The 18-metre, four-stage solid-fuel Kairos rocket exploded just seconds after liftoff at 11:01 a.m. (local time), leaving behind massive amounts of smoke, fire, rocket fragments and sprays of firefighting water. Gone. The launch pad, at the tip of the mountainous Kii Peninsula in western Japan, is visible on local media livestreams of the launch.
Space One said the flight was “interrupted” after launch and the situation was being investigated, according to the news agency. reuters informed of. There is usually no one around during a pad launch. Space One has said the launch is highly automated and requires about a dozen employees at the ground control center. Kairos carried an experimental government satellite that can temporarily replace intelligence satellites in orbit if they go offline.
Space One had planned to launch Saturday but postponed it after a ship entered a nearby restricted maritime zone. Although Japan is a relatively small player in the space race, the country’s rocket developers are struggling to create affordable vehicles to meet growing demand for satellite launches from its government and global customers.

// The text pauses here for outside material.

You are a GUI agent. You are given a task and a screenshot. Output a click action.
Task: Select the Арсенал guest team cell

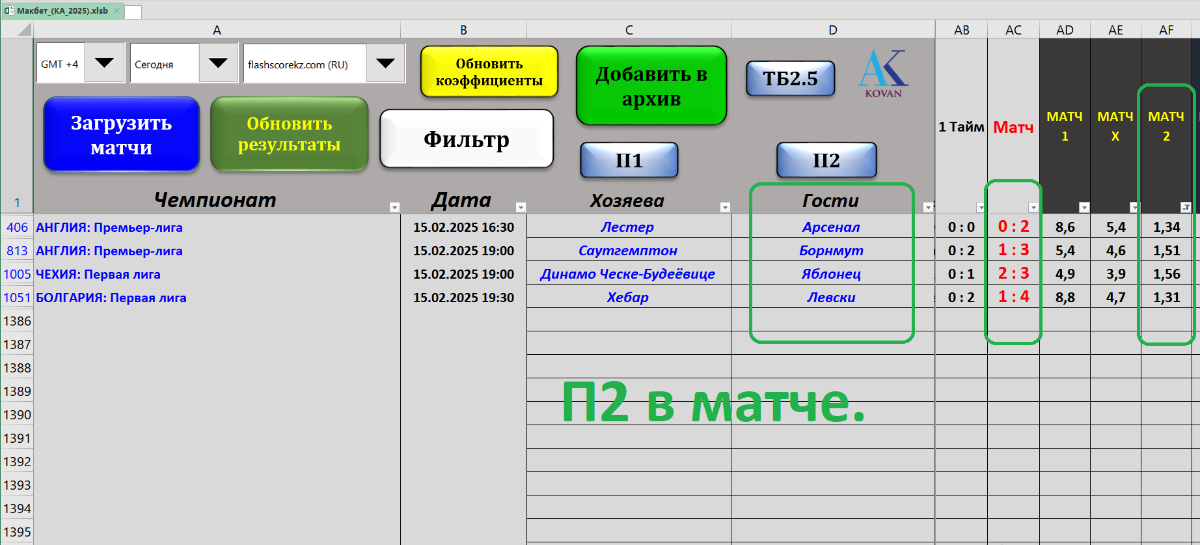pyautogui.click(x=833, y=227)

Tokyo-based Space One was founded in 2018 by a consortium of Japanese companies: Canon Electronics, IHI’s aerospace engineering unit, construction firm Shimizu and the state-backed Development Bank of Japan. Japan’s two largest banks, Mitsubishi UFJ and Mizuho, also hold minority stakes. Shares of Canon Electronics fell more than 9% after Wednesday’s failed launch.
Space One wants to provide “space courier services” to domestic and international customers, aiming for 20 rocket launches per year by the end of the 2020s, its president Masakazu Toyoda said. Last month, the state-funded Japan Aerospace Exploration Agency (JAXA) successfully launched its new cost-efficient flagship rocket, the H3. JAXA completed a historic “pinpoint” moon landing this year, and H3 is scheduled to carry about 20 satellites and probes into space by 2030.